After ten minutes Turner said, ‘You OK?’
Reacher said, ‘Not really.’
‘Why not?’
‘I’m sitting here staring at fourteen-year-old girls. I feel like a pervert.’
‘Recognize any?’
‘Not yet.’
Altogether they waited more than thirty-five minutes, and then Reacher’s phone rang. Not the foreign woman calling back with an excuse for Emily’s lateness, but Captain Edmonds calling back with what she announced as front-page news. Reacher tilted the phone and Turner put her head close to listen. Edmonds said, ‘I got the full jacket on A.M. 3435. It came through five minutes ago. Not without a little hustle on my part, I might add.’
Reacher said, ‘And?’
‘No, really, you’re most welcome, major. Absolutely my pleasure. I don’t mind risking my entire career by entering in where JAG captains should fear to tread.’

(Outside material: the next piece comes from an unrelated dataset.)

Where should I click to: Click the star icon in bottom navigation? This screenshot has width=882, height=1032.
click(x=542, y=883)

‘OK, thank you. I should have said that first. I’m sorry.’
‘Some things you need to understand. We’ve been in Afghanistan more than ten years now, and in that context 3435 is a relatively low number. Currently we’re well over a hundred thousand. Which means the data on this man was created some time ago. About seven years ago, I think, as far as I can tell. And there have been no significant updates. Nothing beyond the routine minimum. Because this is a fairly ordinary guy. Boring, even. At first glance he’s a meaningless peasant.’
‘What’s his name?’
‘Emal Gholam Zadran. He’s now forty-two years old, and he’s the youngest of five Zadran brothers, all of them still alive. He seems to be the black sheep of the family, widely regarded as disreputable. The elder brothers are all fine upstanding poppy growers, working the family farm, like their ancestors did for a thousand years before them, very traditional, small time and modest. But young Emal didn’t want to settle for that. He tried his hand at a number of things, and failed at them all. His brothers forgave him, and took him back, and as far as anyone knows he lives near them in the hills, does absolutely nothing productive, and keeps himself to himself.’

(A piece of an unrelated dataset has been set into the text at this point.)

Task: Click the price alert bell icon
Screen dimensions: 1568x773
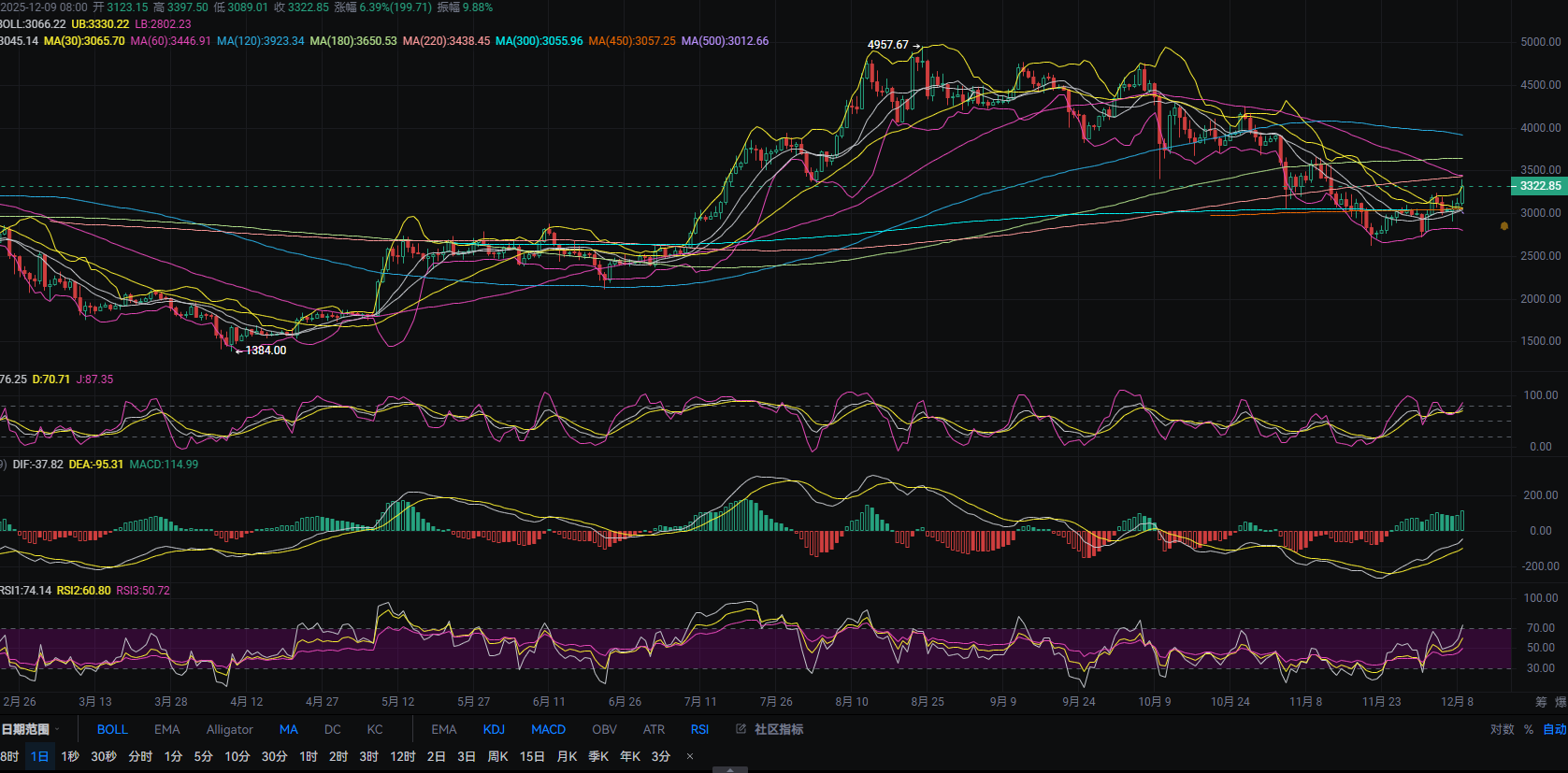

‘What was he written up for seven years ago?’
‘One of the things he tried out, and failed at.’
‘Which was?’
‘Nothing was proved, or we’d have shot him.’
‘What wasn’t proved?’
‘The story is he set up as an entrepreneur. He was buying hand grenades from the 10th Mountain Division and selling them to the Taliban.’
‘How much did he get for them?’
‘It doesn’t say.’
‘Not proved?’
‘They tried their best.’
‘Why didn’t they shoot him anyway?’
‘Reacher, you’re talking to an army lawyer here. Nothing was proved, and we’re the United States of America.’

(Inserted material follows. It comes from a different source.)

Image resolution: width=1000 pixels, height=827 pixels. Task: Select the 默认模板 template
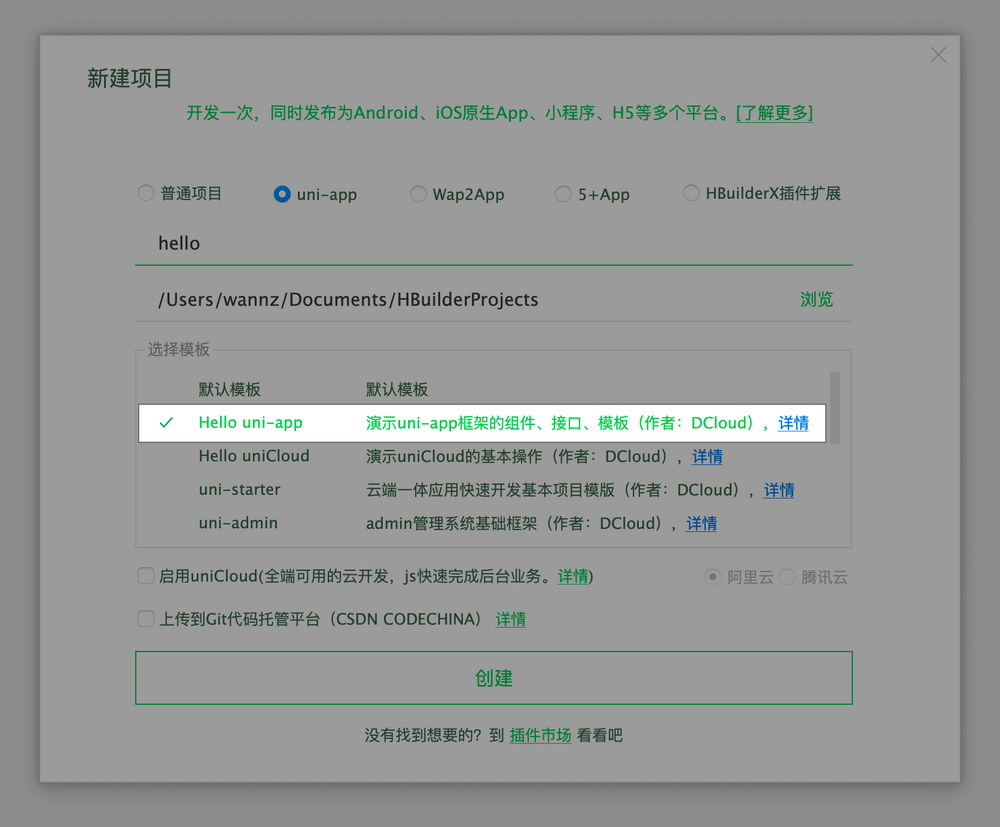229,389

‘Suppose I wasn’t talking to an army lawyer.’
‘Then I would say nothing was proved, and right then we were probably kissing Afghan butt and hoping they would set up a civilian government of their own at some point in the not-too-distant future, so we could get the hell out of there, and in that atmosphere shooting indigenous individuals against whom nothing had been proved, even by our own hair-trigger military justice system, would have been regarded as severely counterproductive. Otherwise I’m sure they would have shot him anyway.’
‘You’re pretty smart,’ Reacher said. ‘For an army lawyer.’
And then he clicked off, because he was watching a kid who had gotten out of a cab and was walking into the motel driveway. She was luminous. She was young and blonde, and fresh and energetic, and somehow earnest, as if she was determined to use all the many years ahead doing nothing but good in the world. She looked like a grade-school teacher, about a year out of college.
FORTY-NINE
THE KID WALKED past the motel office, and then she stopped, as if she didn’t know where to go. She had a name but no room number. Turner buzzed her window down and called out, ‘Are you Emily?’
Which was something she and Reacher had rehearsed. No question it was weird to be approached in a motel parking lot by a woman in a car, ahead of what was clearly going to be a bizarre threesome. But a similar approach by a man would have been weirder still. So Turner got to ask the question, which the kid answered by saying, ‘Yes, I’m Emily.’
Turner said, ‘We’re your clients.’
‘I’m sorry. They didn’t tell me. It’s more money for couples.’